Pan-African pharmaceutical company, Kiara Health, has kicked off its Industry 4.0 journey, partnering with Datacentrix.
This follows Kiara’s acquisition of the manufacturing plant and several marketed products from generic drugs manufacturer Sandoz South Africa, a subsidiary of Swiss multinational pharmaceutical company Novartis.
The project, which was completed within a speedy six-month period – despite lockdown-related restrictions – included the rollout of a cloud-based SCADA solution (environmental monitoring system / building management system), a cloud documentation and archiving system, a Wide Area Network (WAN) and related connectivity, as well as on-site infrastructure, including a new printing service.

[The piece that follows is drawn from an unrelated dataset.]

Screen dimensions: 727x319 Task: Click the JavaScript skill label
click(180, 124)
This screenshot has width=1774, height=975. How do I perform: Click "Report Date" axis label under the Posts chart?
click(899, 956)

It also encompassed implementation of a Software-as-a-Service (SaaS) quality, documentation and training management system; a SaaS plant maintenance system; a cloud chromatography data system; the migration of all quality control laboratory equipment into the new Kiara Health environment; and the rollout of all modules of its cloud-based enterprise resource planning (ERP) platform.
Conrad Strydom, head of site at Kiara Health, explains that it is not the norm for a pharmaceutical organisation to opt for cloud services. “Pharmaceutical companies generally prefer to keep their data and its control on site. However, for Kiara Health, because we needed to build an agile, scalable new system that would offer the magnitude to take over from the technology Novartis had in place, the move away from the older, on-premise technology to the cloud made complete sense.

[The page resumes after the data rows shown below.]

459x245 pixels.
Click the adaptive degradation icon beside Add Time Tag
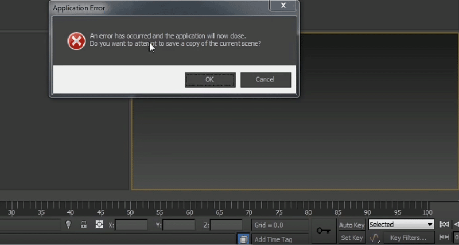click(x=243, y=239)

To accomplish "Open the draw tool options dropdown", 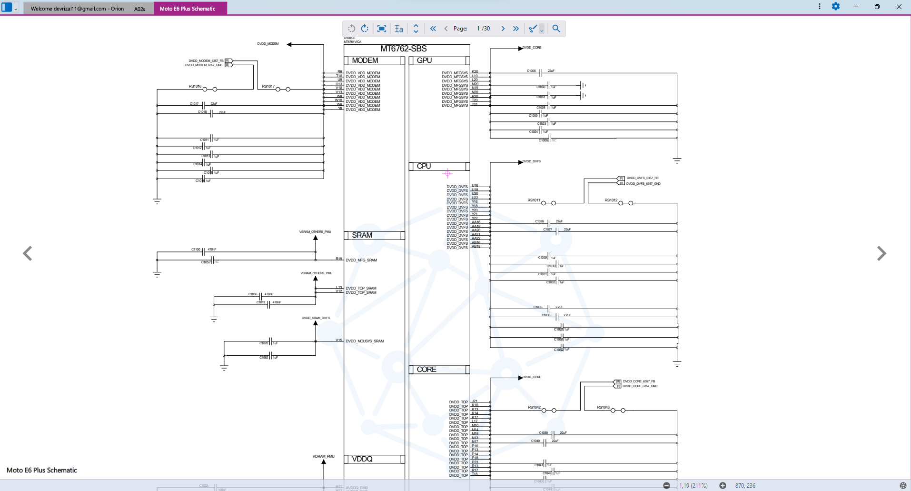I will click(542, 30).
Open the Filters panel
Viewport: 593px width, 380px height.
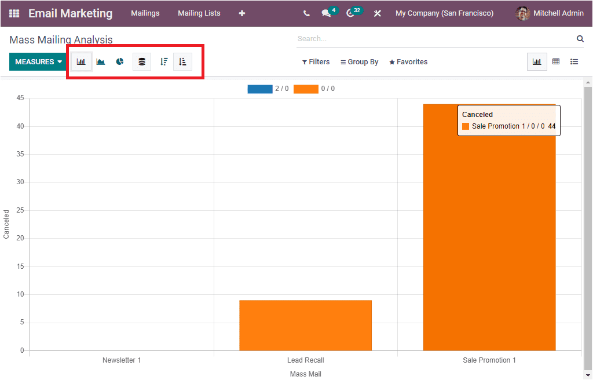coord(316,61)
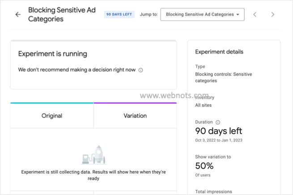Click the dropdown arrow in Jump to box
293x195 pixels.
238,14

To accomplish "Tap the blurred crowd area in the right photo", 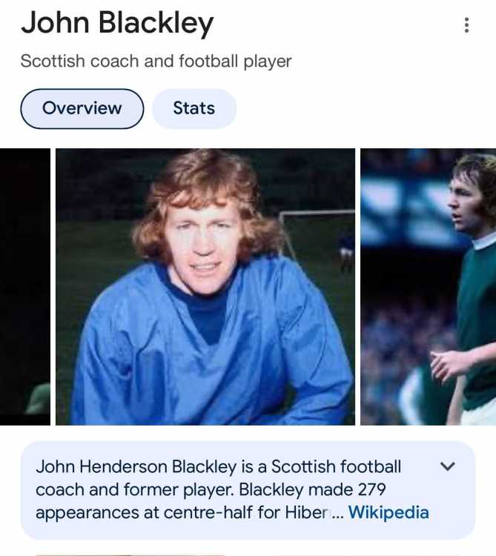I will (404, 340).
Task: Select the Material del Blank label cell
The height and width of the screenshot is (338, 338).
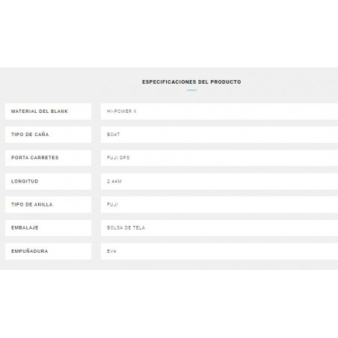Action: pyautogui.click(x=48, y=111)
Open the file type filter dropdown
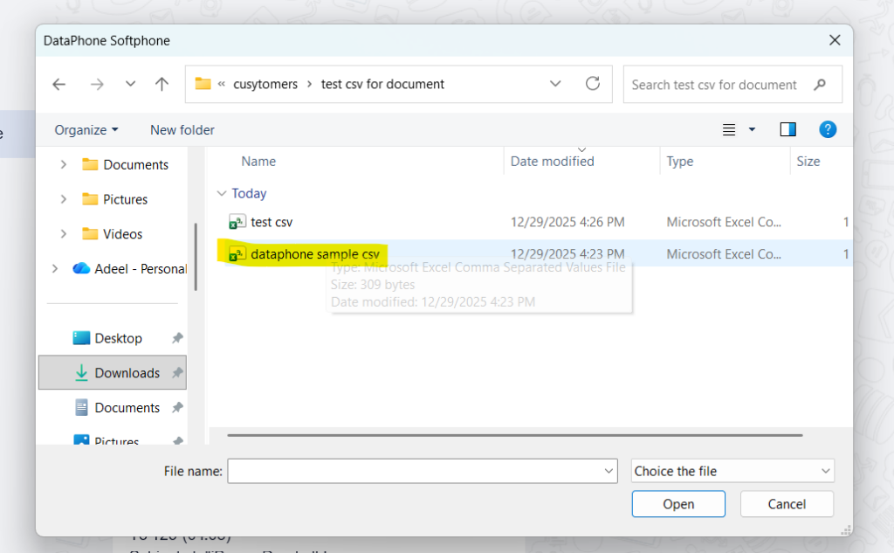The image size is (894, 553). [x=732, y=471]
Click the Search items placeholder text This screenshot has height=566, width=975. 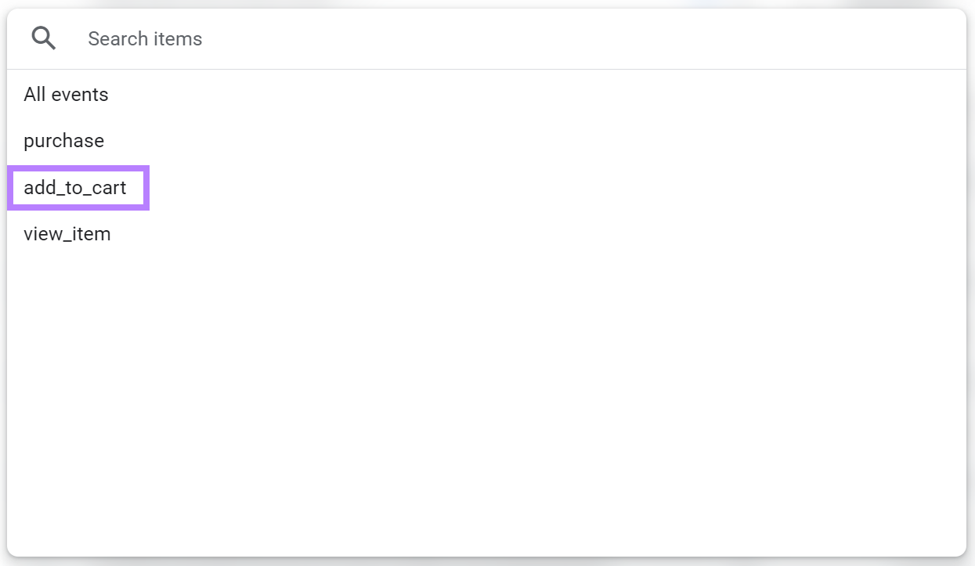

“Not only would the new technology allow us to scale up or down capacity as needed, it would also provide Kiara Health with a solid backbone to enter the Industry 4.0 space. And, as an entrepreneurial South African company, the outsourcing of these matters to Datacentrix would enable Kiara Health employees to focus their time and energy on the core business, instead of trying to keep up with infrastructure maintenance, licence management, backup and restore, cybersecurity measures and so on.”
Kiara Health went out to tender at the end of 2019, seeking a like-minded technology partner. “Datacentrix already had an established track record with Novartis, and this experience within the pharmaceutical space made for a natural extension of this relationship to move forward with Kiara Health at the beginning of 2020.”
Datacentrix began its formal engagement with Kiara Health in March this year, with execution starting towards the end of May. “We were hoping to have gone live already by then, but the project was obviously delayed because of constraints imposed by the COVID-19 local lockdown,” explains Brian Smith, Business Unit Manager at Datacentrix. “However, despite the setbacks, we managed to reign in the process and successfully complete the project in July.”
Says Strydom: “On the technical side, Datacentrix is one of the most knowledgeable crews around, so despite these challenges, the project was still completed quickly and efficiently. It would not be possible to deliver what Datacentrix did, over this short span of time, without this type of knowledge and agility.
“Since going live several weeks ago, we’ve been able to provide our users with a seamless experience regardless of where they are operating from – be it from home, the office, or anywhere else, the user experience is the same across the board, something that was not possible previously. We’ve received good user feedback on the new cloud-based environment so far, to the extent that it has been impossible for our people to determine whether they’re working locally or in the cloud.
“This success story is emphasised by the complexities of both the environment as well as the constraints emanating from the Covid crisis in South Africa. Datacentrix successfully met any challenge it faced head on,” Strydom concludes.
Kiara Health differentiates itself within the highly competitive African healthcare space by offering unique healthcare solutions and medical technologies to select high-growth countries to cater to unmet needs. Its offering includes robotics, devices and point-of-care (POC) diagnostics, as well as innovator and generic medicines, and over-the-counter (OTC) products.